3. Site Description and Data Set Statistics

[20] The EC-measured actual evapotranspiration data from the SWSS facility, located near Ft. McMurray, Alberta, Canada, is considered in this study. The SWSS is currently the largest operational tailings dam in the world, holding approximately 435 million cubic meters of material, covering 25 km2, and standing approximately 40 m high with a 20H:1V side-slope ratio. Side-slopes are constructed as 100 m wide berms connected by 10% slopes to form an overall slope of 5%. Soils consist of mine tailings sand overlain with 0.4 to 0.8 m of topsoil that is a mixture of peat and secondary mineral soil with a clay loam texture. Both vegetation species and composition vary across the SWSS, with dominant groundcover including horsetail (Equisetum arvense), fireweed (Epilobium angustifolia), sow thistle (Sonchus arvense), and white and yellow sweet clover (Melilotus alba, Melilotus officinalis). Tree and shrub species include Siberian larch (Larix siberica), hybrid poplar (Populus sp. hybrid), trembling aspen (Populus tremuloides), white spruce (Picea glauca), and willow (Salix sp.). For the SWSS facility, the ground-water table is located well below the rooting zone, at a depth between 0.8 and 1.0 m, and hence do not directly contribute to the evapotranspiration process.
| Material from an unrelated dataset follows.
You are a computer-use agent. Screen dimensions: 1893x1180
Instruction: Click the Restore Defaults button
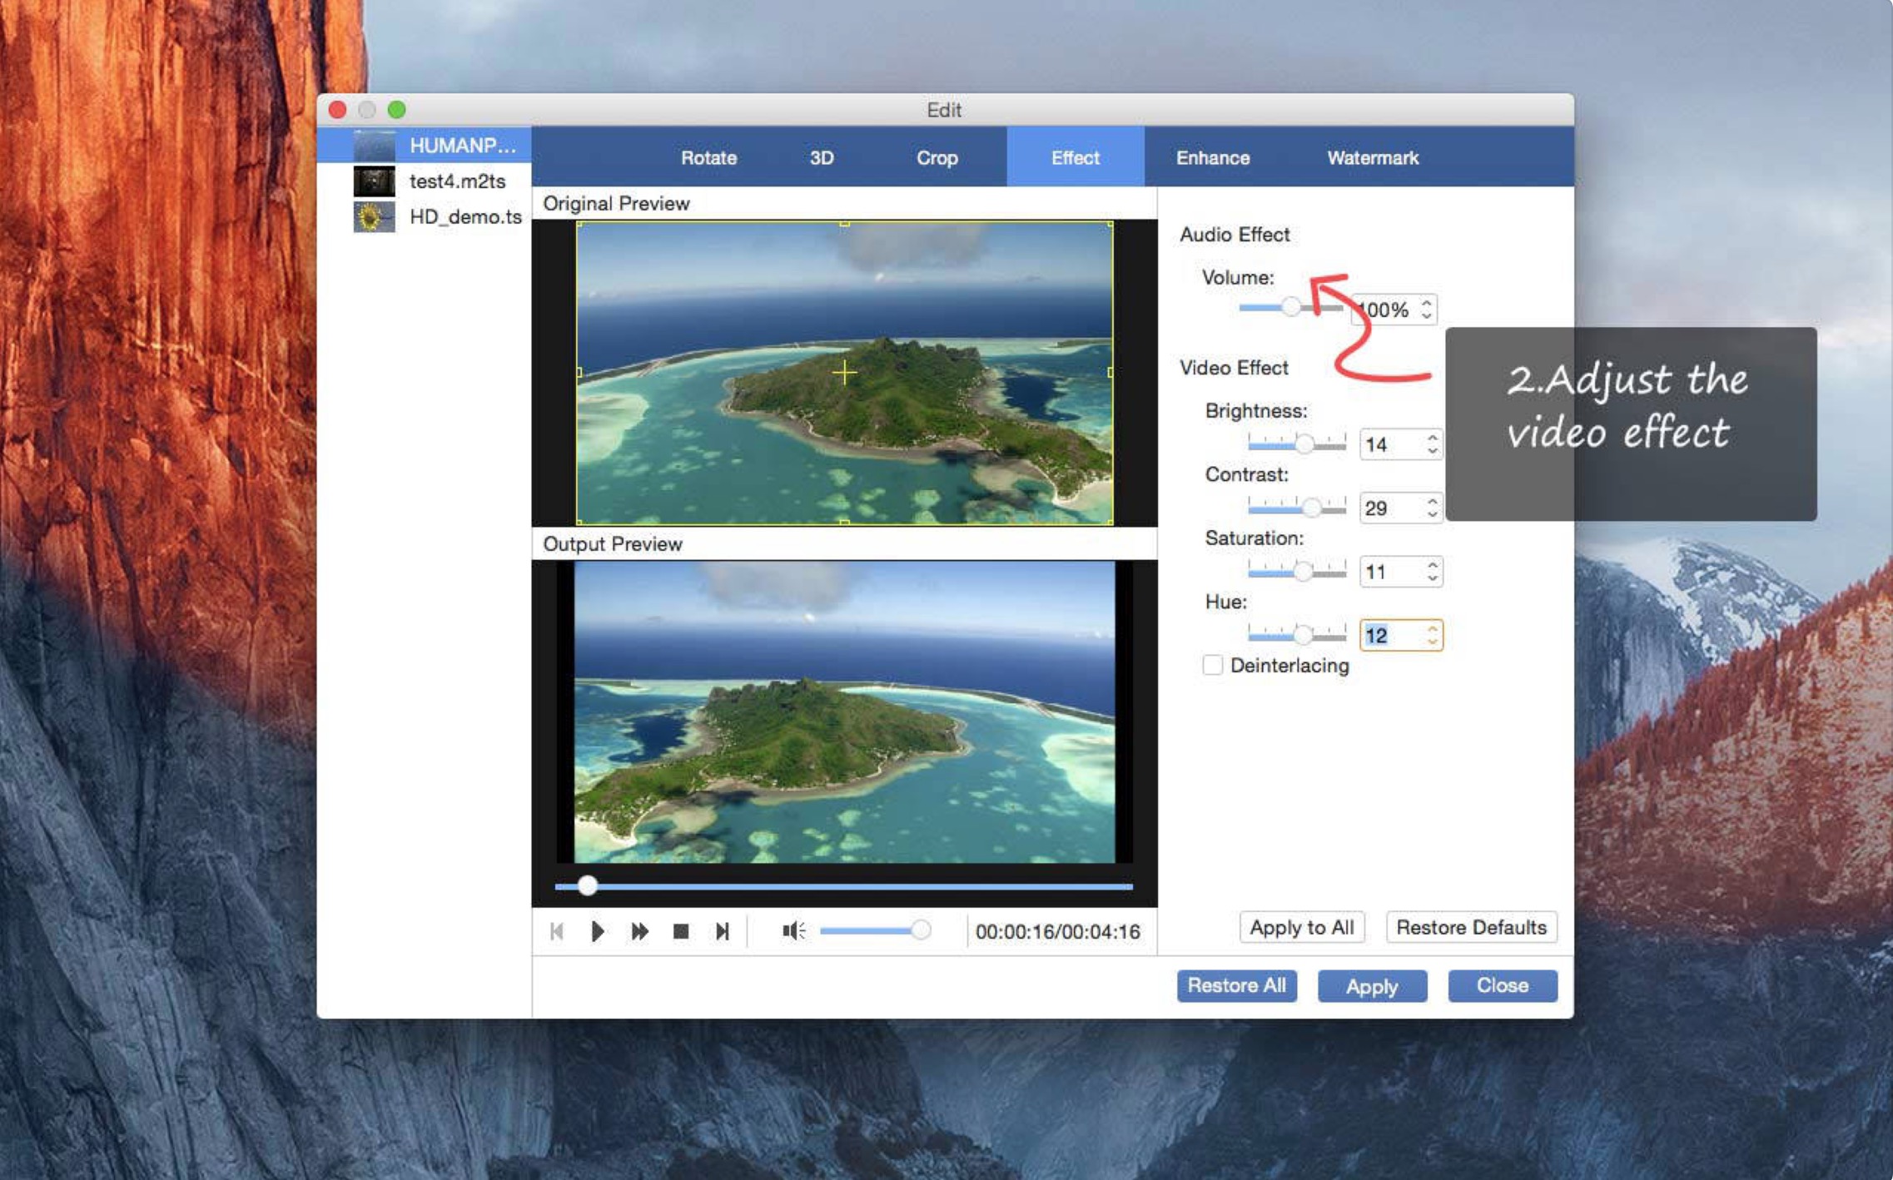(x=1470, y=927)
Accurate estimation of actual evapotranspiration from the reconstructed watersheds is of vital importance as it plays a major role in the water-balance of the system, which links directly to ecosystem restoration strategies. The weather station located atop the SWSS facility measured the air temperature (AT) (°C), ground temperature (GT) (°C), net radiation (NR) (Wm−2), relative humidity (RH), and wind speed (WS) (ms−1). Turbulent fluxes of heat and water vapor were measured using a CSAT3 sonic anemometer and thermometer (Campbell Scientific) and an LI-7500 CO2/H2O gas analyzer (Li-Cor). Ground heat flux was measured using a CM3 radiation and energy balance (REBS) ground heat flux plate placed at 0.05 m depth. In EC technique, the covariance of vertical wind speed with temperature and water vapor is used to estimate the sensible heat (H) and latent heat (LE) fluxes. More information on the EC technique is given by Drexler et al. [2004]. Raw turbulence measurements were made at 10 Hz and fluxes were calculated using 30-minute block averages with a 2-D coordinate rotation.
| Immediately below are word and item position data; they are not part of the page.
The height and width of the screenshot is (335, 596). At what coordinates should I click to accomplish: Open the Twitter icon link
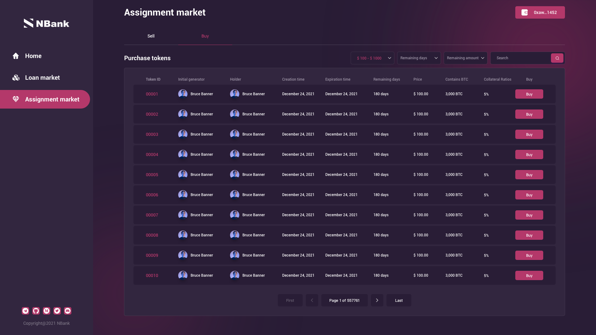click(57, 311)
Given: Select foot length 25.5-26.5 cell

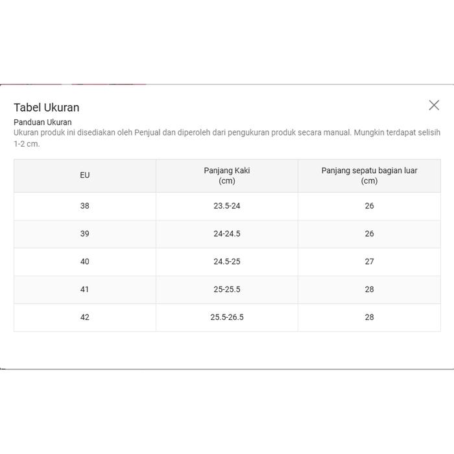Looking at the screenshot, I should (227, 317).
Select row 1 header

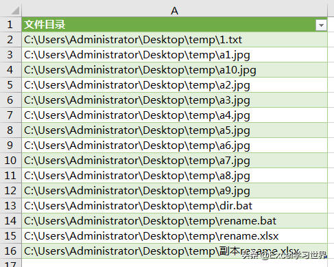[x=10, y=25]
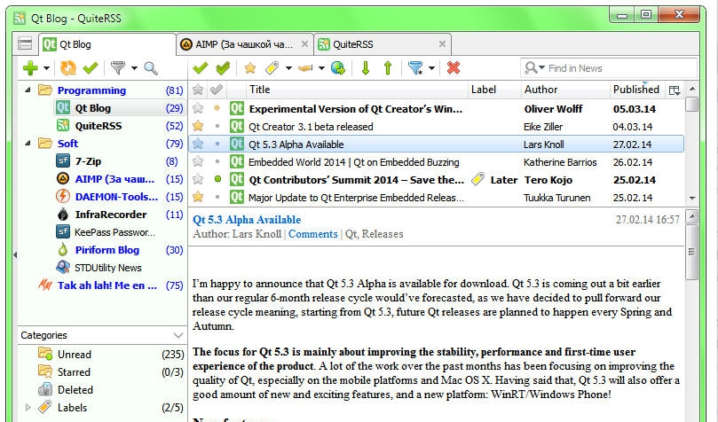Click the orange Update feeds icon
The image size is (718, 422).
click(67, 68)
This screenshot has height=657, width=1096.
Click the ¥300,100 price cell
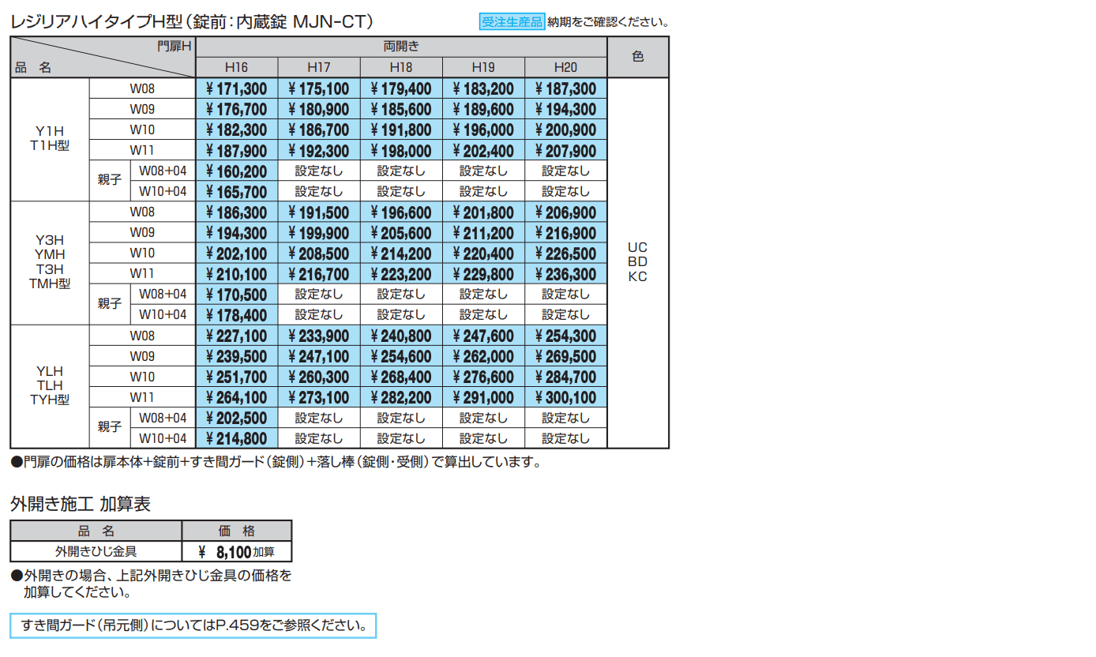pyautogui.click(x=566, y=397)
[21] The hourly EC-measured LE flux (the product of the latent heat of vaporization and evapotranspiration) at the SWSS facility from May 15, 2005 to Sept. 10, 2005 is considered in this study. The total precipitation during this period is 275 mm, and the average day-time reference evaporation rate is 0.27 mm/hr. Nevertheless for modeling purpose, the day time (08:00 hrs.–20:00 hrs.) evapotranspiration alone is considered. Of the available data set, the first two-thirds, and the remaining thirds were delineated for the training and the testing sets respectively. Disregarding the missing values, which are distributed randomly over the modeling period, the number of instances considered for training and testing purposes are 787 and 408, respectively. Since evapotranspiration is commonly perceived as being highly dependent on climatic variables, the EC-measured LE flux is modeled as a function of NR, AT, GT, RH, and WS. Although it is reasonable to assume that there exists within and between days autocorrelation in the data, the effect of autocorrelation is not considered in this analysis as the available data set is not continuous over the modeling period. The descriptive statistics, along with the correlation matrix of the data sets used for training and testing are presented in Tables 1 and 2, respectively. The coefficient of variation (CV) of different variables during training and testing are comparable (Tables 1 and 2). Compared to other independent variables, NR has the highest correlation with the LE flux during both training (Table 1) and testing (Table 2).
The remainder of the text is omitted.